Contrôle direct du spin par des courants polarisés
Stepanow et ses collègues ont pu tirer deux conclusions de ces données. D’une part, les spins des électrons dans la molécule de pentacène réagissaient au champ électromagnétique généré par la tension alternative comme dans la résonance de spin électronique ordinaire. D’autre part, la forme des résonances indiquait un processus supplémentaire qui influençait également le spin des électrons dans la molécule."Ce processus est ce qu’on appelle le transfert de spin-couple, pour lequel la molécule de pentacène est un système modèle idéal", explique le doctorant Stepan Kovarik.

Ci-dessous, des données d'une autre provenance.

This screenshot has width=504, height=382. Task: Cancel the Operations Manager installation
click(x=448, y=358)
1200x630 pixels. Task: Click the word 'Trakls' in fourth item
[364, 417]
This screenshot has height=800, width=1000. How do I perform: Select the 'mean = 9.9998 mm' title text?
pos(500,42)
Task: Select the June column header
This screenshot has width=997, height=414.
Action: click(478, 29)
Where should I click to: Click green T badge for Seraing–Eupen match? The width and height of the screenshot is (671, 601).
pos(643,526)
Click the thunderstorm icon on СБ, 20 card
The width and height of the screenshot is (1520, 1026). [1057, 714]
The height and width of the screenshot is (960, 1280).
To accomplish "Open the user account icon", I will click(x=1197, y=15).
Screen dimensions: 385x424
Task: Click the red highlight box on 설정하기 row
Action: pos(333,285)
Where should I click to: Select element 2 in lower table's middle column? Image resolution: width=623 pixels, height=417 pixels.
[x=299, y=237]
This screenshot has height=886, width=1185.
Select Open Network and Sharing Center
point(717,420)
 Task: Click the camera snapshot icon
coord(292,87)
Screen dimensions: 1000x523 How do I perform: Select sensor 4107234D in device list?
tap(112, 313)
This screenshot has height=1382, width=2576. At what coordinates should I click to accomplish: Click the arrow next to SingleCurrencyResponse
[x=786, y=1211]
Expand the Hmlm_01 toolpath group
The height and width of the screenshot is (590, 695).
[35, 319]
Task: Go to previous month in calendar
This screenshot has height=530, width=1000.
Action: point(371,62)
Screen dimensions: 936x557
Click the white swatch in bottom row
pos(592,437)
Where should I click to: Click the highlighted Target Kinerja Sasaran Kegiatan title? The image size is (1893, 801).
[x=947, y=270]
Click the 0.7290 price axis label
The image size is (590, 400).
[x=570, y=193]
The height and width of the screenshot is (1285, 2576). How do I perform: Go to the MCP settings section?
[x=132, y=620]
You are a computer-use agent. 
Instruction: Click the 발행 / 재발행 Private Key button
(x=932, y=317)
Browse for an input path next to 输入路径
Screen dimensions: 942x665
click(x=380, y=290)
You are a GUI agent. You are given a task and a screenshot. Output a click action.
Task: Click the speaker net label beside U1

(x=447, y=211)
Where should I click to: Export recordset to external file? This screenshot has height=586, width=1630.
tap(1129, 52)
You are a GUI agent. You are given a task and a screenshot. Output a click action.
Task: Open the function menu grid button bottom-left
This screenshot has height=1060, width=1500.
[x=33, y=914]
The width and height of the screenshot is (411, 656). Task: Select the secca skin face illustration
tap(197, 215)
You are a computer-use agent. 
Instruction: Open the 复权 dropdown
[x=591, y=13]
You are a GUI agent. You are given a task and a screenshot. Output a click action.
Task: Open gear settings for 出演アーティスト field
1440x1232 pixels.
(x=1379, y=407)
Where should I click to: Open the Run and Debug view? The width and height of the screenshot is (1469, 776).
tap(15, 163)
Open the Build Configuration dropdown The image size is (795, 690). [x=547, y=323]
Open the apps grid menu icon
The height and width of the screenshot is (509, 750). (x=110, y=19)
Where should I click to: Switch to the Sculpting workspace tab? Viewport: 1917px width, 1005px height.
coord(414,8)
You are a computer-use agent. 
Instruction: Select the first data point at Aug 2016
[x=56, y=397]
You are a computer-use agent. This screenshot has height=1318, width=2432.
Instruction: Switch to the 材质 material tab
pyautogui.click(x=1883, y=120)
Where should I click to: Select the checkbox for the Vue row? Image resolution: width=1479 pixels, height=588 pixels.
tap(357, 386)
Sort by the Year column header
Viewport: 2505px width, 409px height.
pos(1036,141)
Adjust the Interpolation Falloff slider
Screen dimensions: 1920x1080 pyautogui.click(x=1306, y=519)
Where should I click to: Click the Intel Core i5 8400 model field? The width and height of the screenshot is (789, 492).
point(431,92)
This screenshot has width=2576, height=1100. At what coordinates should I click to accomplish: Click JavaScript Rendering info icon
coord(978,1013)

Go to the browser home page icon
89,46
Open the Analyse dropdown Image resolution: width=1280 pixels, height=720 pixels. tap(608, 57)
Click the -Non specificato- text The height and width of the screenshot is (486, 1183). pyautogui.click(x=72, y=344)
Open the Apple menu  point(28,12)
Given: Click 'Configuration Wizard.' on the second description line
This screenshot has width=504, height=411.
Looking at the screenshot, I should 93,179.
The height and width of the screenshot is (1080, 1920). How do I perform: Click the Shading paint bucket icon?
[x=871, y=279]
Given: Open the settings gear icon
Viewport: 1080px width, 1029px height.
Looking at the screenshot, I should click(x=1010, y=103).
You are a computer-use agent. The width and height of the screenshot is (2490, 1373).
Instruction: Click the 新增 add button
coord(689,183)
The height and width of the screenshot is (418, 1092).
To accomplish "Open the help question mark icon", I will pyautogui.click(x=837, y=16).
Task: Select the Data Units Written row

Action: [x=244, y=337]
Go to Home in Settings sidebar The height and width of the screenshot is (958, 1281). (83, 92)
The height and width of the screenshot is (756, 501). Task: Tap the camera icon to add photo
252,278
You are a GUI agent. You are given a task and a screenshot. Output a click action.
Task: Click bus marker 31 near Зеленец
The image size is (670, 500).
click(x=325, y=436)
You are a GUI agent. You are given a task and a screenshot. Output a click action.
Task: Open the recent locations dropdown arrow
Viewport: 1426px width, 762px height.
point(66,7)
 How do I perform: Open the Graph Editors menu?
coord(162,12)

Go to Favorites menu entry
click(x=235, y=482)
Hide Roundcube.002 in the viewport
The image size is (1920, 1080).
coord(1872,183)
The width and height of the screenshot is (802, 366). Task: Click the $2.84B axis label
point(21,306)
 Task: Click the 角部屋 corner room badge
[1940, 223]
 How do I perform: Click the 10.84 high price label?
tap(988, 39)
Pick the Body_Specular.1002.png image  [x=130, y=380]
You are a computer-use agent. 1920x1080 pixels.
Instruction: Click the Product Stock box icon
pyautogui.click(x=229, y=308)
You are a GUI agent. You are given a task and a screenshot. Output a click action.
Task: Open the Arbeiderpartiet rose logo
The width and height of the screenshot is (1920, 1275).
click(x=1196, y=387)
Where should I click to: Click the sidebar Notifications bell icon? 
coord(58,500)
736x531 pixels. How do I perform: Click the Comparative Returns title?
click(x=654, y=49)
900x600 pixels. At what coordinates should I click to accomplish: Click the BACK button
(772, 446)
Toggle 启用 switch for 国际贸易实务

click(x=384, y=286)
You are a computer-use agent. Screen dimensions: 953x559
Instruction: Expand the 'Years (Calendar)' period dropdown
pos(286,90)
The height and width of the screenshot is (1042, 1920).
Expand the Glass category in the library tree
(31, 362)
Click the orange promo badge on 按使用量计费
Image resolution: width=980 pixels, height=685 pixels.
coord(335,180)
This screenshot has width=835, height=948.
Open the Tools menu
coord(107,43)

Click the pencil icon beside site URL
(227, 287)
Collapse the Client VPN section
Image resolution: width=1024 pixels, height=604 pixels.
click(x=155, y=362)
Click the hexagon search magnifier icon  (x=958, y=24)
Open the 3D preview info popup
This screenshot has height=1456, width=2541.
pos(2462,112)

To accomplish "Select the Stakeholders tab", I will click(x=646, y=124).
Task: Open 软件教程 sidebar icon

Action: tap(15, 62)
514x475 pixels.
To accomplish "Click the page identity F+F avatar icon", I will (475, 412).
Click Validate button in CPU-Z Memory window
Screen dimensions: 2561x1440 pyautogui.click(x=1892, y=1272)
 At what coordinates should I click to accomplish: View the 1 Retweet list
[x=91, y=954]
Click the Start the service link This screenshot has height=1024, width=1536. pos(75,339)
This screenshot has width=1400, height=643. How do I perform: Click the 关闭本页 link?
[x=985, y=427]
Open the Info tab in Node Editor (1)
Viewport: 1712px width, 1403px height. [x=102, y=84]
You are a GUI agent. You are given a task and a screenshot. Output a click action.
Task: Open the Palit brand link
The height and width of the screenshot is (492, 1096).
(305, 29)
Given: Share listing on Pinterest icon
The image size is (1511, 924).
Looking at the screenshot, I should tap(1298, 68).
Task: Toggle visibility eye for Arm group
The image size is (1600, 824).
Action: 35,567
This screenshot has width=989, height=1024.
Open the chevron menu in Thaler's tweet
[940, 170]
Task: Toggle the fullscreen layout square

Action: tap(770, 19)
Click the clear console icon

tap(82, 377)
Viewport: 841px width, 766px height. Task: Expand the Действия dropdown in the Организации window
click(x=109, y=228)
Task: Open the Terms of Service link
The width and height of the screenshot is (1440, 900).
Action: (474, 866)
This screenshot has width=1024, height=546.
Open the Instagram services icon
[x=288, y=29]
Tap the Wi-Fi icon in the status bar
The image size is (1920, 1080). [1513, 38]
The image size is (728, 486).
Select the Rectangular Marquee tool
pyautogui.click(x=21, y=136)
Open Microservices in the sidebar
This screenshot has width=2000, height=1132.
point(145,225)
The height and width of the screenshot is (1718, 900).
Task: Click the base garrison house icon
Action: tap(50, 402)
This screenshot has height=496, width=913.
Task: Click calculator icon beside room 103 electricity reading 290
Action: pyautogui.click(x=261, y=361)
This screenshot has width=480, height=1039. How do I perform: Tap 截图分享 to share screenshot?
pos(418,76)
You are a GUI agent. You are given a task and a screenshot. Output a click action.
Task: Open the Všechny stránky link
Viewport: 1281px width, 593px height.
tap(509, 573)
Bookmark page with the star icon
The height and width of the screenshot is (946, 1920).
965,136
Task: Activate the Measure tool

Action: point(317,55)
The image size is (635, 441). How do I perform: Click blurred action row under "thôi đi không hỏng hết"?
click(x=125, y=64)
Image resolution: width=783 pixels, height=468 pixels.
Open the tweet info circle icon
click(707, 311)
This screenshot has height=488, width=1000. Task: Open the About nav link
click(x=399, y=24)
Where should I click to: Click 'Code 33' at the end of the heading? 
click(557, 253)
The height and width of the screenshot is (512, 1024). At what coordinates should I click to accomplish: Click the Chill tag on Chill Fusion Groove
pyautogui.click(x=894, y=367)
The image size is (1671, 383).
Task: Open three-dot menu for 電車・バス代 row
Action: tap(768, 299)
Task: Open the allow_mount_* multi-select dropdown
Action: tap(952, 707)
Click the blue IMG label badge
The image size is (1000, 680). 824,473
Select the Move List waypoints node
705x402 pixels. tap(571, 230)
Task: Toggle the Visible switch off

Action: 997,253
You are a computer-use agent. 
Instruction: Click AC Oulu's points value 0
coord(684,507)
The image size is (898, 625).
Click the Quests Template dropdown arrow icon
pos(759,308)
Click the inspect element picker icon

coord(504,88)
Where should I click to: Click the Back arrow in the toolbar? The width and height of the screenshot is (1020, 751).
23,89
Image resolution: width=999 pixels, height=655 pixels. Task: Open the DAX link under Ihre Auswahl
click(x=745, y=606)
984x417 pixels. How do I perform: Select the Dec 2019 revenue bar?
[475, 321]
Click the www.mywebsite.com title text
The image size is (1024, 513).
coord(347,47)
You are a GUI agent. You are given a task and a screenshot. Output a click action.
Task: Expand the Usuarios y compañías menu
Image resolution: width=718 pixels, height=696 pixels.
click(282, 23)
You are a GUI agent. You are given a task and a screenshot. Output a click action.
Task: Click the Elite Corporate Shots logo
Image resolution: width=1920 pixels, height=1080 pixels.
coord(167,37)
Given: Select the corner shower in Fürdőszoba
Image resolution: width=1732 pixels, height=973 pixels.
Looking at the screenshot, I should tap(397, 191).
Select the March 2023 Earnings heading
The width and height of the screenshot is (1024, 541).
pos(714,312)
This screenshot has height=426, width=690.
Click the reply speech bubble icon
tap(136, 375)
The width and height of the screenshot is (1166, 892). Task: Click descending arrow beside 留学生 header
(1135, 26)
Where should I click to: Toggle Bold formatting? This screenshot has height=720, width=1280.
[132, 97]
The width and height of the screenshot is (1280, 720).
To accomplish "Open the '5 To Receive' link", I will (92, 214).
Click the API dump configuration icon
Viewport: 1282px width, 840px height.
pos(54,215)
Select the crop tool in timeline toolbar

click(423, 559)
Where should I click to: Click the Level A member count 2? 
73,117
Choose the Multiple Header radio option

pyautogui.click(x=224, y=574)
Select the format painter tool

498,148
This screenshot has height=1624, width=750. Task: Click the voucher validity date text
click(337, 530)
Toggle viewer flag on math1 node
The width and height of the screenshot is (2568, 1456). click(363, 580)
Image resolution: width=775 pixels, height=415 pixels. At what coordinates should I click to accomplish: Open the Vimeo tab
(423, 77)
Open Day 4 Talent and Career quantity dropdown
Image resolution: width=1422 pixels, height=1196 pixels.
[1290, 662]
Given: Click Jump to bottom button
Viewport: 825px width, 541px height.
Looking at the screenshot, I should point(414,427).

Lors de la transmission du couple de spin, le spin de la molécule est modifié par le courant d’électrons polarisé en spin sans l’influence directe d’un champ électromagnétique. Les chercheurs ont pu montrer qu’il est également possible de générer de cette manière des états de superposition de la mécanique quantique du spin moléculaire, tels qu’ils sont utilisés par exemple dans les technologies quantiques.
"Ce contrôle du spin par des courants polarisés en spin au niveau quantique ouvre différentes possibilités d’application", explique Kovarik. Contrairement aux champs électromagnétiques, les courants polarisés en spin agissent très localement et peuvent être ajustés à moins d’un nanomètre près. Avec de tels courants, il serait possible de commander avec précision des éléments de commutation électroniques dans des appareils quantiques et de contrôler ainsi les états quantiques de qubits magnétiques.